As word spreads quickly around the international burlesque community, most of you have heard that Dixie Evans has passed away at a Las Vegas assisted-care facility after suffering a stroke earlier this year. It is with great sadness that we report the news – it’s already been a very sad week at BSP as I have recently lost a personal friend (back home in Texas), and naturally have been doing a lot of reflection on the incredible importance of cherishing the moments we have with those we love, while we have those moments to enjoy.
I had the extreme pleasure and privilege of spending some time with Dixie while interviewing her in Seattle back in early 2011 when she appeared at The Swedish Housewife’s Gypsy Centennial. Despite her somewhat frail condition at that time, I found her to be an extremely sunny personality. ‘Sunny’ and ‘light-filled’ being the first two adjectives that come to mind. Our conversation ran way over the allotted time we were given, but she had so many stories and so much to say it just didn’t feel like an interview; it felt like a guided tour through Dixie’s reminiscences of her long and unconventional life. I was sitting on a sofa across from Dixie for the first part of our talk, but as we began flipping through her photo book I curled up with my legs tucked under me at Dixie’s feet. And that was how the rest of our conversation went. Me, listening intently at the feet of this lovely, elderly glamour girl, and Dixie moving back and forth from subject to subject, memory to memory, in a flood of words so brisk that it was almost hard to keep up.

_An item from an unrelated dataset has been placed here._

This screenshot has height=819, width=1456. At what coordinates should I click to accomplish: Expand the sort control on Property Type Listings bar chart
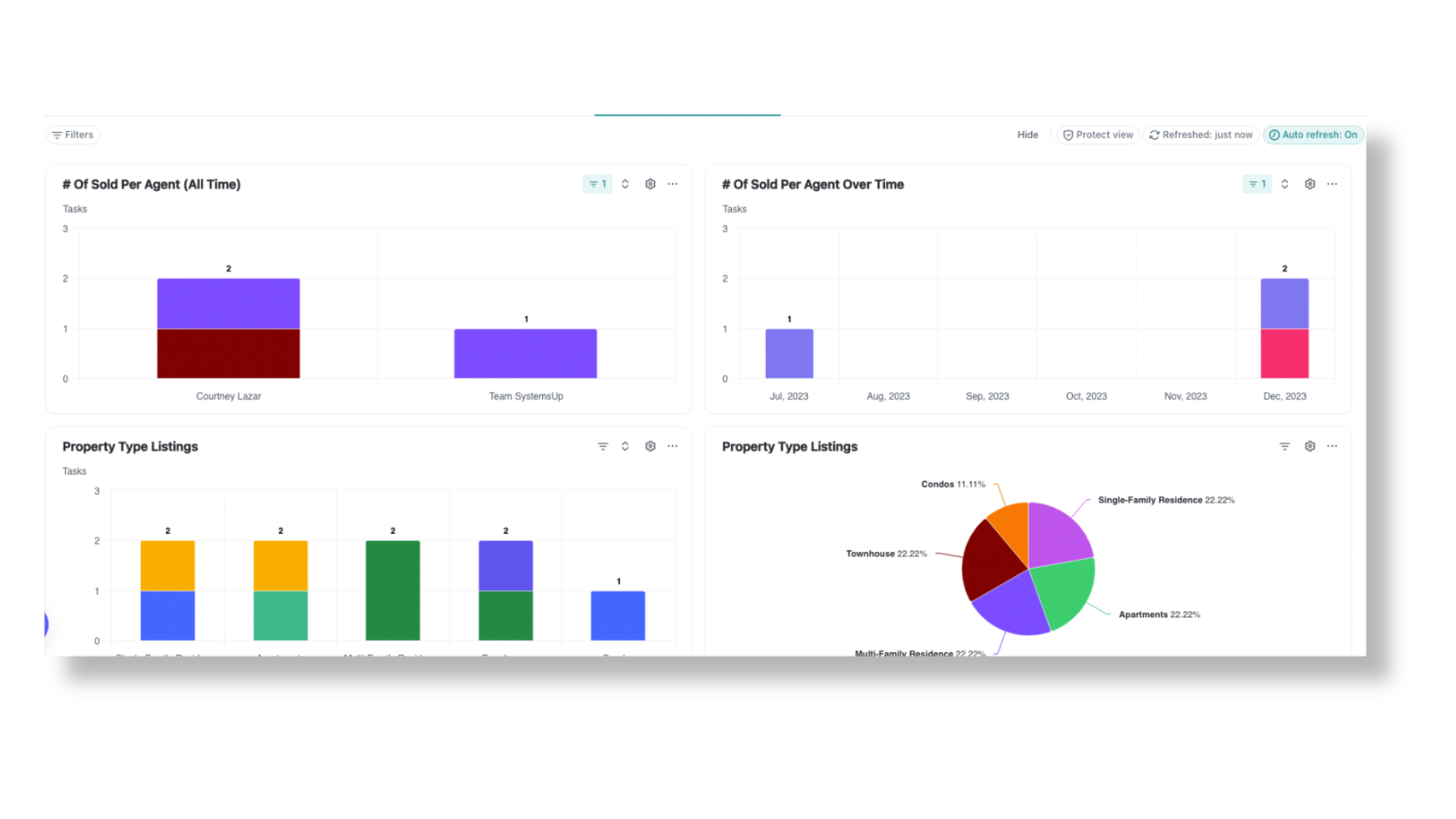click(x=625, y=446)

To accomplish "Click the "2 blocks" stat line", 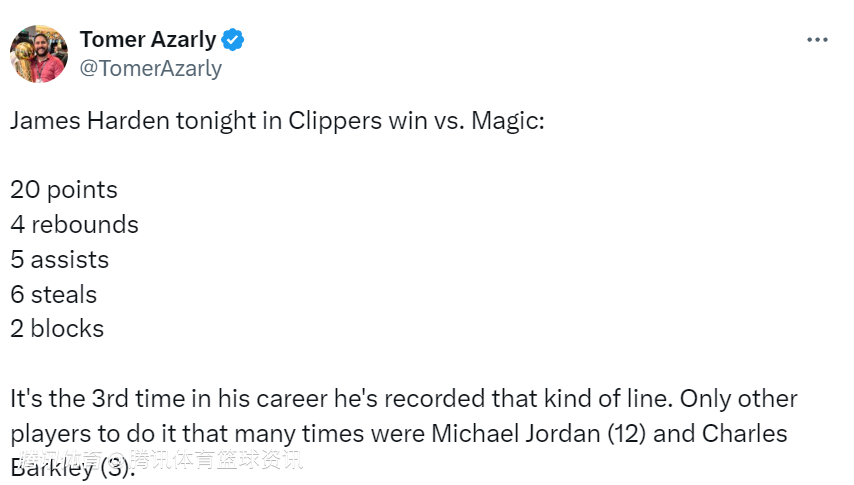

As a result, the transcript from our interview was an incredibly long and unwieldy thing; but ripe with many pearls of Dixie wisdom and Dixie observations. She was funny, she was pensive, and at times she was a little melancholy about the passing of time and life on your own out in the desert. It was a moving afternoon. I remember when we said goodbye, she was stepping into an elevator with Laura Herbert at her side. As the doors began to close, Dixie turned back to face me and suddenly she grinned mischievously and gave me a secret wink. It was a bona fide showgirl gesture and it made my heart skip a beat.
I hope to once again revisit that long and winding transcript and share a little with you all in the coming weeks. Thank you to Dixie for that memorable afternoon, and for a memorable life.